Durante as administrações dos governadores biônicos Paulo Egydio Martins (1975-1979, Arena, atualmente no PSDB) e Paulo Maluf (1979-1982, Arena, atualmente deputado federal pelo PP), intensificaram-se as rondas policiais que abordavam prostitutas, gays, lésbicas e travestis com violência no centro de São Paulo. As ações eram incentivadas por parte da sociedade, que assinava abaixo-assinados em defesa da repressão heteronormativa.

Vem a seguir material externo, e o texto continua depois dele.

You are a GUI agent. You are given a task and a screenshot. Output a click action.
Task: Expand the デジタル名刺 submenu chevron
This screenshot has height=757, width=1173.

“Quando o delegado José Wilson Richetti comandava a Seccional do Centro, organizava abaixo-assinados com comerciantes e moradores dos bairros para justificar os rondões de madrugada. Naquela época, havia detenção por vadiagem e a ordem policial era fotografar os detidos com os vestidos de mulher que estavam utilizando, para que o juiz mais tarde pudesse decidir o quão perigosos eles eram”, lembrou Freitas. Àquela época, eram encorajadas grandes ações repressivas como a Operação Cidade, que, em poucos dias, mobilizou mais de 100 investigadores da Polícia Civil e levou à prisão de 152 pessoas – em sua maioria, prostitutas, travestis e homossexuais.

Veículos alternativos de comunicação, como o Lampião da Esquina, que entre 1978 e 1981 publicou 38 edições com o objetivo de dar voz às reivindicações do público LGBT, enfrentaram dificuldades com a censura, os recorrentes questionamentos no Judiciário contra a publicação e seus redatores, e até atentados terroristas à bomba às bancas de jornais, onde eram deixados bilhetes que exigiam o fim da comercialização de “pornografia”, entre os quais o jornal ativista. Era a época, também, dos esquadrões da morte, grupos de extermínio formados por extremistas e ex-policiais cujo alvo eram “os comunistas, as putas, os travestis”.

Os relatos prestados durante a audiência pontuaram que a ação violenta nas ruas foi precedida de intensa campanha cultural de segregação do público LGBT. “Na época da Guerra Fria, havia a leitura de que a homossexualidade era uma ferramenta marxista-leninista para destruir as instituições do ocidente”, analisa Cowan. “Desde um primeiro momento, a visão não é de direitos civis, mas do ‘desregramento’ social como forma de recrutar subversivos”, completa. “Normativas da censura que proibiam o debate da pobreza e do racismo também proibiam personagens homossexuais, alimentadas por uma intensa atividade da sociedade civil para denunciar conteúdos ‘anormais'”, explicou Rita de Cássia.

A professora ressaltou que o processo de radicalização do preconceito naquele período foi a causa de “grave regressão” no debate sobre os direitos LGBT por mais de duas décadas, atrasando para a década dos anos 2000 conquistas e reivindicações que começaram a ser postas antes ainda da consolidação dos movimentos LGBT após a redemocratização.